_作業内容_.
1. エッセイ「石ころ」について、次の問いに答えなさい。
(a) アイスキャンディーは1個いくらだったか。
(b) さとっさんは駄菓子屋をどこで営んでいたか。
(c) 店一番の売り物は何だったか。
2. エッセイ「石ころ」の一文「さとっさんは家の玄関で、一坪ほどの駄菓子屋を細々とやっていた。」を英語に訳しなさい。
3. エッセイ「石ころ」の話を引き継ぎ、最後の文の後から続きを書きなさい。

_引用本文_.
# # #
エッセイ 「石ころ」  白鳥文明
『星窓』第16号掲載作品


「石ころ」     白鳥 文明 (山口県)


 アイスキャンディー1個5円の頃のお話。昭和30年代、はなたれ子供がワンサカ村中に溢れ
ていた頃の苦いお話。
 5本の指が変形して右足の踵が地に着かず、「さとっさん」と皆が呼んでいた一人暮らしのお
じさんがいた。さとっさんは家の玄関で、一坪ほどの駄菓子屋を細々とやっていた。
 店一番の売り物は、袋に入った甘納豆の籤。当れば大きな袋入りの甘納豆が余分に手に入
る仕掛けだった。
 だれかれとなく店を出入りするうち、大きな袋は少しずつ減っていき、やがて籤の数と大袋の
数が同じになる。だが、どうゆうわけか、必ず2、3袋残ってしまい、誰の手にも入らないまま籤
が終わってしまう。お小遣いを貯めては通っていた僕らには、そのことがとても理不尽で、いつ
か仕返しをしようと企んでいた。
# # #
_提供データ_.
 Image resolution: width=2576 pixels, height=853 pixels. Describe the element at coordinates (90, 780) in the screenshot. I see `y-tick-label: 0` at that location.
# # #
_各課題の解答_.
1.
(a) 5円
(b) 家の玄関
(c) 袋に入った甘納豆の籤

2. Satossan ran a tiny candy shop, about one tsubo in size, in a modest way in the entryway of his house.

3.
 夏になると、さとっさんは、手押し車にキャンディーを載せて、チリンチリンと大きなベルを鳴ら
しながら、村中を回る。不自由な足を引きずって歩く。首に掛けた手ぬぐいがびっしょりになる
ほど汗をかいて、路地を歩く。
「アイスくれー」と叫ぶと、その声のする方へ近付いて行く。僕たちは、物陰に隠れて「アイス、く
れー、くれー」と大声を掛けては、さっと逃げていく。さとっさんは声のする方へ一生懸命近付い
て来る。何度か繰り返すうちに、さとっさんはベルを鳴らさず、押し車を精一杯押して立ち去っ
ていく。僕らは大笑いで大人を負かした満足感に浸った。
 ある日の学校の帰り道、店の前を通りかかると1枚の絵を広げているさとっさんの姿が見え
た。覗き込んでいると、手招きされたので入ってみた。すると、「この絵は僕が描いたんじゃがう
まいだろう」と嬉しそうに言った。四つ切りの画用紙に水彩で描いたもので、南国の湖で女の人
が長い髪を洗っている不思議な絵だった。
 おそらく写真を見て描いたものだったろうが、僕にとっては初めて見る本当の絵らしい絵だっ
たので、鮮烈に覚えている。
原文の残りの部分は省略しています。